The 2018 results are based on Commerce Department data through November and use NRF estimates for December, when the partial government shutdown delayed the department’s data reporting.
“We are not seeing any deterioration in the financial health of the consumer,” said Jack Kleinhenz, NRF’s chief economist. “Consumers are in better shape than any time in the last few years. Most important for the year ahead will be the ongoing strength in the job market, which will support the consumer income and spending that are both key drivers of the economy. The bottom line is that the economy is in a good place despite the ups and downs of the stock market and other uncertainties. Growth remains solid.”
Kleinhenz foresees inflation and interest rates remaining low in 2019.
Retailers have so far managed to mitigate the impact of new tariffs imposed by the Trump administration on steel, aluminum and other imports from China, NRF said.
But that could change as early as March 1, when U.S. tariffs on $200 billion in Chinese products were scheduled to increase to 25% from 10%. In the run up to that date, however, President Trump hinted he was open to extending the deadline if negotiators from both countries are near an agreement.
On the U.S. side, officials want China to stop allegedly stealing intellectual property from American companies and commit to reforms to a state-driven economic model that they say hurts U.S. competitors.
NRF’s figures for holiday sales were in line with mostly upbeat statements from retailers regarding year-end sales but diverged from Commerce Department data, belatedly released on Valentine’s Day, showing that U.S. retail sales fell 1.2% in December from the previous month, the most since 2009.
Several economists and analysts reacted skeptically to the government’s figures and wondered whether shutdown-related delays in data gathering contributed to problems with the collection.

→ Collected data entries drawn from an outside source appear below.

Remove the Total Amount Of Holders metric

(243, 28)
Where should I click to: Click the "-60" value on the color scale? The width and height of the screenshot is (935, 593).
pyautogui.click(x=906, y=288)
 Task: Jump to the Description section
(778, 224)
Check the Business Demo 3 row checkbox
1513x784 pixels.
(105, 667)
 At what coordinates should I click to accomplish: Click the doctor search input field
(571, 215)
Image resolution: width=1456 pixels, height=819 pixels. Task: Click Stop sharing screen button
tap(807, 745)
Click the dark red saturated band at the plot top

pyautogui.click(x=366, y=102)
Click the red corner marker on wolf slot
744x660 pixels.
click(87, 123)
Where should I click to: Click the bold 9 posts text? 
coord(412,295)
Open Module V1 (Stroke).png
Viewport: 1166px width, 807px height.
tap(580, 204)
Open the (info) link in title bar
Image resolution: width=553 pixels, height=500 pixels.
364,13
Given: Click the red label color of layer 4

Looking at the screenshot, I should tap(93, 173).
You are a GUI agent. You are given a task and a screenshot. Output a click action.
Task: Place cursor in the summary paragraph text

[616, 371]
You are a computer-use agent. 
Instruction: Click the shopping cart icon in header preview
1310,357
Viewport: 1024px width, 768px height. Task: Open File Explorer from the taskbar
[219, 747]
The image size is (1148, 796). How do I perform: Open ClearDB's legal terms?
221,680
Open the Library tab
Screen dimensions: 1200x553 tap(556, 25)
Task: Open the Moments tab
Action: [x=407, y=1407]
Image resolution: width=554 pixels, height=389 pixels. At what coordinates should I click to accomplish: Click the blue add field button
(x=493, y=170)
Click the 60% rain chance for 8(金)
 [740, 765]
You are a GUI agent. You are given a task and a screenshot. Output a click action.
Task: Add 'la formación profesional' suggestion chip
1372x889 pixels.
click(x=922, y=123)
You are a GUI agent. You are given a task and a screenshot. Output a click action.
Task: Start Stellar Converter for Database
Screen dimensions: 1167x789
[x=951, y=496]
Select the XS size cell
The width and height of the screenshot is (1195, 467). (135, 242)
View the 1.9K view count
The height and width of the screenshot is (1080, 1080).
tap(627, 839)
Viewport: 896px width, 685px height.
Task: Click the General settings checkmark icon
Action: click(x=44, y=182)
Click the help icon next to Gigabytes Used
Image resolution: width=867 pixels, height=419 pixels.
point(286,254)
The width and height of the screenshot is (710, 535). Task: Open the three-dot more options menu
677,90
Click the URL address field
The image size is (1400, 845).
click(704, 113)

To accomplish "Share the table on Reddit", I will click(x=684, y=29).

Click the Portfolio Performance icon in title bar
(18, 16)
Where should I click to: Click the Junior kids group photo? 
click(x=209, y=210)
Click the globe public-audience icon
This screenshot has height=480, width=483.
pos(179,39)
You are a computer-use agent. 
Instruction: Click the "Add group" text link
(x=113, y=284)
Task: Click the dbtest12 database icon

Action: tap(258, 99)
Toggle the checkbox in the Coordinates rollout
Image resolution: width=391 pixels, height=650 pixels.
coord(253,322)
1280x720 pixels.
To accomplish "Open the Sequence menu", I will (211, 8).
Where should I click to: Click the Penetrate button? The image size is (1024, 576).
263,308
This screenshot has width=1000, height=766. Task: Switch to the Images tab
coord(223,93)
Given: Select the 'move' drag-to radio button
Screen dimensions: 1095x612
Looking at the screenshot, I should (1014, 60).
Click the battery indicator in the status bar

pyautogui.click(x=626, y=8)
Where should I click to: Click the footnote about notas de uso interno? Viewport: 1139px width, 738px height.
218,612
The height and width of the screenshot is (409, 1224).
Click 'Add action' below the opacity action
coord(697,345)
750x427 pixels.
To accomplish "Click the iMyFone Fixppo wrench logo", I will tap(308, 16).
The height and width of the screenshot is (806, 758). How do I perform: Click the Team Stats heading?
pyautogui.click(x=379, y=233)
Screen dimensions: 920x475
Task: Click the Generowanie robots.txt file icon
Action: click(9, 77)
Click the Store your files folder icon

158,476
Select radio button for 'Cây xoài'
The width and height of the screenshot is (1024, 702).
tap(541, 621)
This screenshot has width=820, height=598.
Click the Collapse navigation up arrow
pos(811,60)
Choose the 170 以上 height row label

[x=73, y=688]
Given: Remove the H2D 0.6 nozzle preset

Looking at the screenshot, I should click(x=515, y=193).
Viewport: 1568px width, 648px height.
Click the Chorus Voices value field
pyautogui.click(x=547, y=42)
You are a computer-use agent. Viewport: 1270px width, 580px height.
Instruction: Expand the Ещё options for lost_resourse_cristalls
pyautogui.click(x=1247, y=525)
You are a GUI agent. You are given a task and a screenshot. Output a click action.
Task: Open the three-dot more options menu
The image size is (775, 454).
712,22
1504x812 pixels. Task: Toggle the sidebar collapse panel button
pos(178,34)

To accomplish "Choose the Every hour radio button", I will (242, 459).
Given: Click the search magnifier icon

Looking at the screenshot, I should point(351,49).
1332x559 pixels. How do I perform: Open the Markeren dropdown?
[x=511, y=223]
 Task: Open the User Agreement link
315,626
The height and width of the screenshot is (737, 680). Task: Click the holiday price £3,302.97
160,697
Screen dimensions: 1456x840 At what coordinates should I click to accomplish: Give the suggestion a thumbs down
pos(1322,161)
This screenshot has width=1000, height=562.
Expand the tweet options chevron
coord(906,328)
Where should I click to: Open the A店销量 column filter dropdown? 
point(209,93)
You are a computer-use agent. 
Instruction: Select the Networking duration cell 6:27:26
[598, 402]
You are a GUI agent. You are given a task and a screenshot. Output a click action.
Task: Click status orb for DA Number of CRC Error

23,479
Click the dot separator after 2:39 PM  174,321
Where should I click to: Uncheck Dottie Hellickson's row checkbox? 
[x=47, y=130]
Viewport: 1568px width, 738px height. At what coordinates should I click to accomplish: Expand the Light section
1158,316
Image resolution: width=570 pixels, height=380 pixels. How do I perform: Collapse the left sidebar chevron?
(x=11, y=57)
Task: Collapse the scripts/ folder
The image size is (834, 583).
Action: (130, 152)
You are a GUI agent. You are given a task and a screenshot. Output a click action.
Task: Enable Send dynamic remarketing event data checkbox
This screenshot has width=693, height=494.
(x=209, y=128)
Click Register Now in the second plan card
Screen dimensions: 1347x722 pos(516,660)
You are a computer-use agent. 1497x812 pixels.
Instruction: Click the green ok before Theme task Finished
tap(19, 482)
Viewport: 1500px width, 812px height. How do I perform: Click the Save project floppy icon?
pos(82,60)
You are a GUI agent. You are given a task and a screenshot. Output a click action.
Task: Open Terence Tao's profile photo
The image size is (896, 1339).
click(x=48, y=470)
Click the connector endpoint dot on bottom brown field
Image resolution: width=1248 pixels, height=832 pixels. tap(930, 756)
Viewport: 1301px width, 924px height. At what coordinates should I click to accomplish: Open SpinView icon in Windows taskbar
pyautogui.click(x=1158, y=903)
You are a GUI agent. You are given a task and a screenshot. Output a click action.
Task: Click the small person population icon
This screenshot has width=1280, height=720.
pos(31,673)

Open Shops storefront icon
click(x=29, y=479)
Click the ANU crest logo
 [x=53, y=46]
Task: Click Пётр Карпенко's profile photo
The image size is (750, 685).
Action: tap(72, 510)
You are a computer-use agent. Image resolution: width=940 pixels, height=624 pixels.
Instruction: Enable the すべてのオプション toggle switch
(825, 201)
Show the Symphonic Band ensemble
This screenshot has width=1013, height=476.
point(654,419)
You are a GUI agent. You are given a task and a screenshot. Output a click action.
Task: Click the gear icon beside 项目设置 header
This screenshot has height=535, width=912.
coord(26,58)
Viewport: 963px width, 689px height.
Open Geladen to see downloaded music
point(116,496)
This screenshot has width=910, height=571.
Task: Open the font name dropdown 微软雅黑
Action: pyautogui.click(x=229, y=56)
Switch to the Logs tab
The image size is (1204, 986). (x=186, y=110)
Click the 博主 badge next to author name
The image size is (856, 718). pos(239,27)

The most striking discrepancy was in the government’s data showing a 3.9% month-on-month decline in December for nonstore retailers, which include online stores. That was the worst monthly showing since November 2008 and inconsistent with NRF’s report that online and other nonstore sales rose 11.5% in the two-month holiday season, a finding more in line with preseason expectations that digital sales would be a retail bright spot in the holiday season.